Los narradores se articulan en dos líneas que se desarrollan paralelamente. Esta elección permite considerar otros accidentes impostados por la ficción, ya que la falta directa de una referencia de unión entre los protagonistas funciona como un innegable contexto de sentido. Ocasionalmente, la infancia vuelca un mensaje material, aunque oblicuo, en la vejez. Otras veces se habilita la idea de que se trata de dos experiencias independientes. En todo caso, se mantiene la ambigüedad sobre la identidad única de la voz narrativa. Las experiencias se responden, pero nunca llegan a mezclarse del todo.

Así, si el personaje adulto se refiere a una película sobre el futuro, en el cuadro siguiente, perteneciente al niño, aparecen dibujos animados de viajes en el tiempo. Cuando el personaje viejo es atropellado por un auto, el niño se cae en un campamento. En otra ocasión, mientras los niños coleccionan listas políticas como si fueran parte de un álbum de figuritas, el otro extremo confiesa su desagrado por una idea patológica de las elecciones. Estas conexiones pueden incrementar su distancia o materializar su cercanía. En la casa de los abuelos del niño hay jaulas con pájaros; el anciano, en cambio, hereda de su hermana una caja con un loro de plástico llamado Memoria.

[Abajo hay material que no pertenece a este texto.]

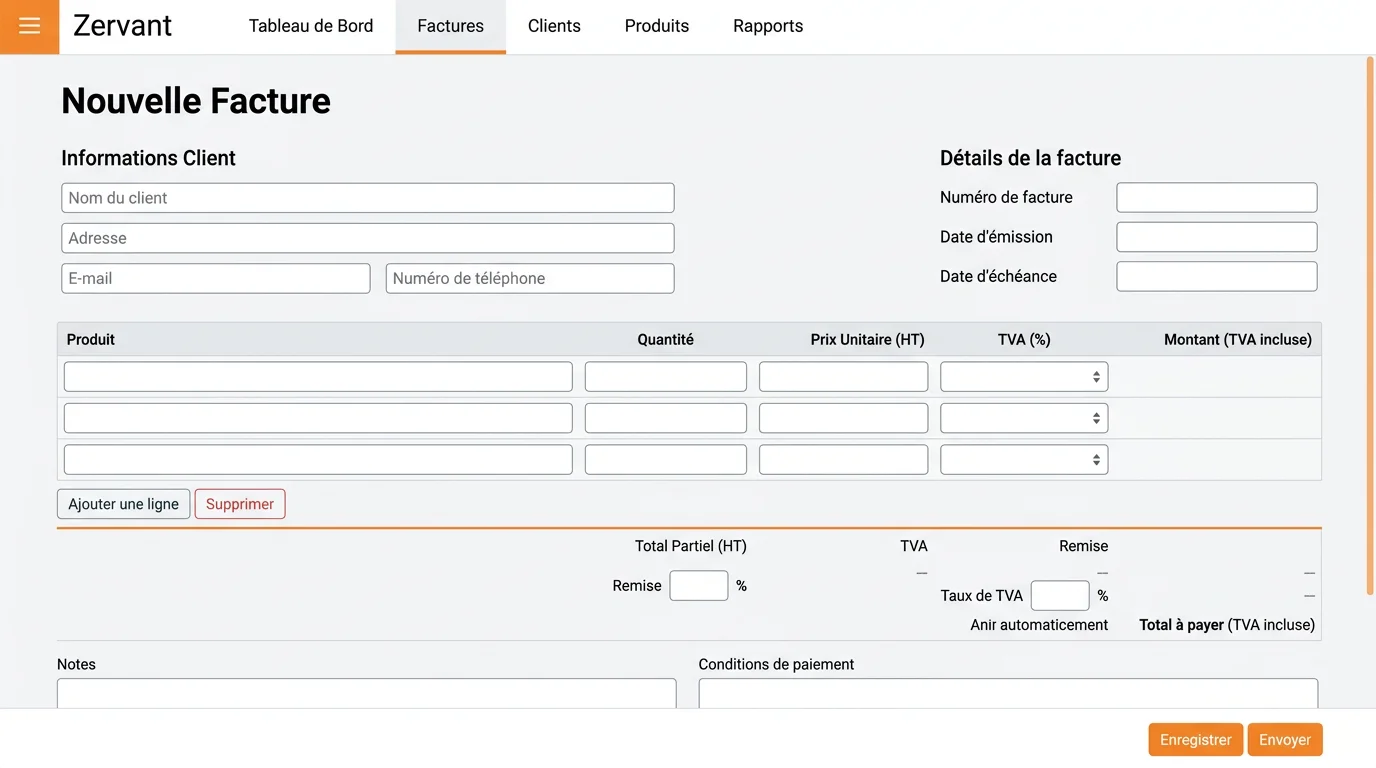Image resolution: width=1376 pixels, height=768 pixels.
Task: Click the Zervant logo
Action: (x=121, y=25)
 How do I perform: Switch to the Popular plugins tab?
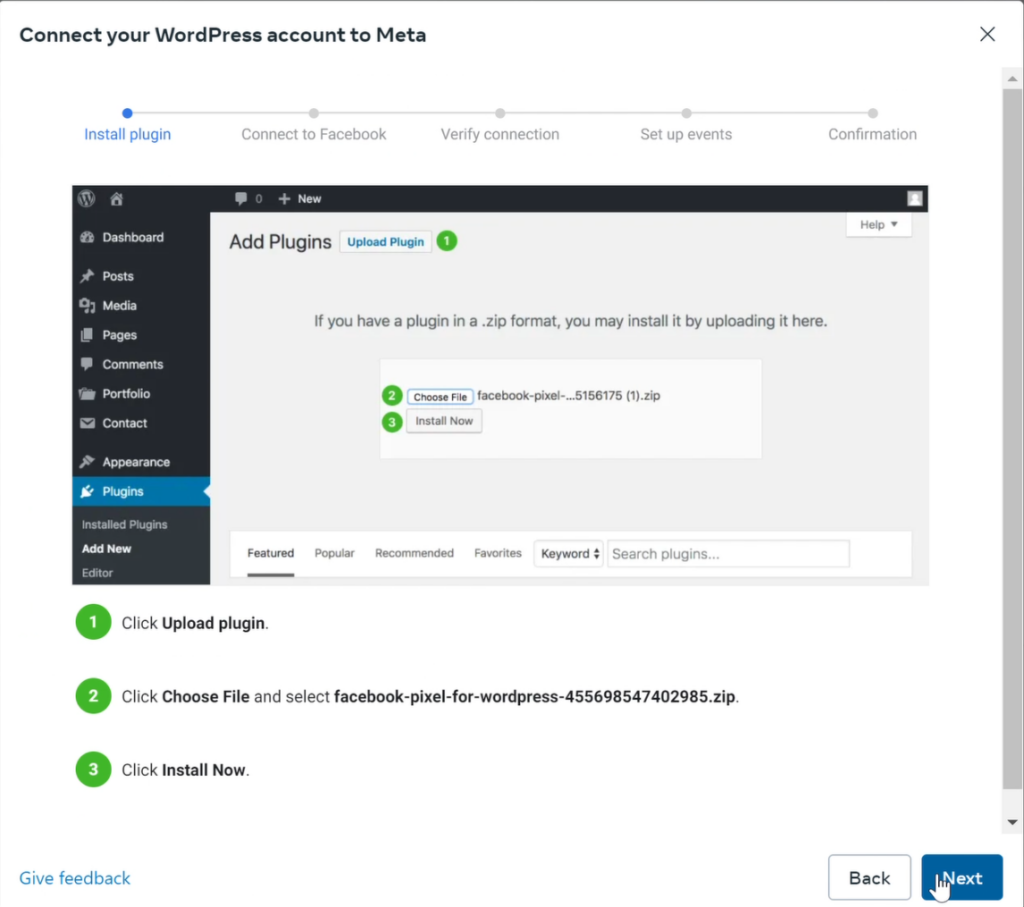click(x=334, y=553)
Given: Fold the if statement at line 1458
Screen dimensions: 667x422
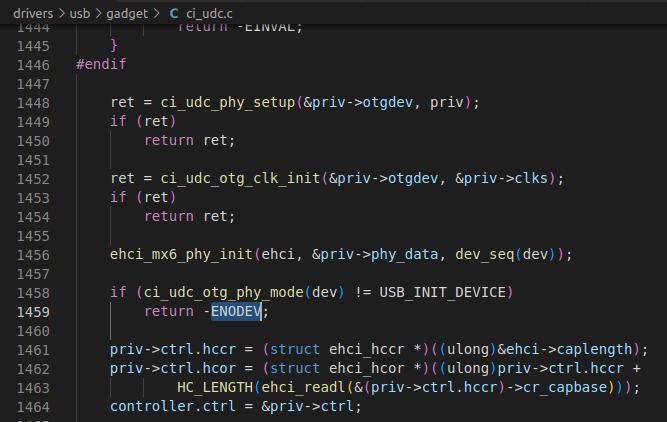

Esa correspondencia nunca es enteramente proporcional ni equilibrada. En el niño, todas las vivencias se transforman en experiencias vitales, en potencias naturales de la comunidad: la catequesis, un Jesús rockero, el fútbol, los autitos, los juegos de guerra, los scouts del barrio, la bolita. Por su parte, la vejez hace explícita la soledad, la vergüenza, los rastros obsesivos, el ensimismamiento de la imaginación y del lenguaje, aunque el afán de descubrimiento siga presente. Llama la atención, en este período, cómo la exploración de la idea de inmortalidad se vuelve, como dice el personaje, “un falso diálogo con el eco de lo que fuimos”. Esta inmortalidad puede barajar eternidades, pero, a la vez, sufrir constantes incomodidades por la inercia solitaria del pensamiento.

El olvido, el descuido y la lateralización de las referencias juegan un papel fundamental, muchas veces golpeando la composición de las voces narrativas, así como la apuesta cultural y material de los personajes. En El caballo del lechero, este efecto está íntimamente ligado a la memoria, a su desarrollo y precariedad. El contraste con la virulenta referencialidad de la anterior obra narrativa de González, Las memorias de Ramón Quiebrayugos (2019), es notorio.

En la vejez, las explicaciones son mecánicas; las conclusiones, lógicas, se resuelven casi por proximidad; el desgaste físico resuena en la pobreza de los sueños. Un diccionario de sinónimos confirma el reducto de las conexiones, y los ejercicios de clasificación de palabras confinan la escritura. Podríamos sumar la descripción simplificada de películas sin título, la idea de que ya no se recuerda, sino que simplemente se piensa; las fotos sin nombres; o la afirmación de que quien ha dejado de imaginar se ha convertido en imaginación pura. Por su parte, el niño aporta a la falta de respuesta una sorpresa constante, marcada por preguntas exploratorias en torno a situaciones y palabras. Choca, contrasta, absorbe, problematiza, imagina en el trayecto.

La defensa de la soledad y la imaginación como obstáculo se presentan, para el anciano, como un rasgo gregario de la especie. Su propia energía crítica se resuelve en un gesto de desprecio, pero también de exploración íntima. Por otro lado, el contraste que encarna el niño va impregnando de juego aquello que parece agotarse. Al leer la novela, uno puede intuir una potencia retrospectiva que avanza sobre la pesadumbre, con una lengua mutua que descarrila el instante.

El caballo del lechero, de Mariano González. 138 páginas. Pez en el Hielo, 2025.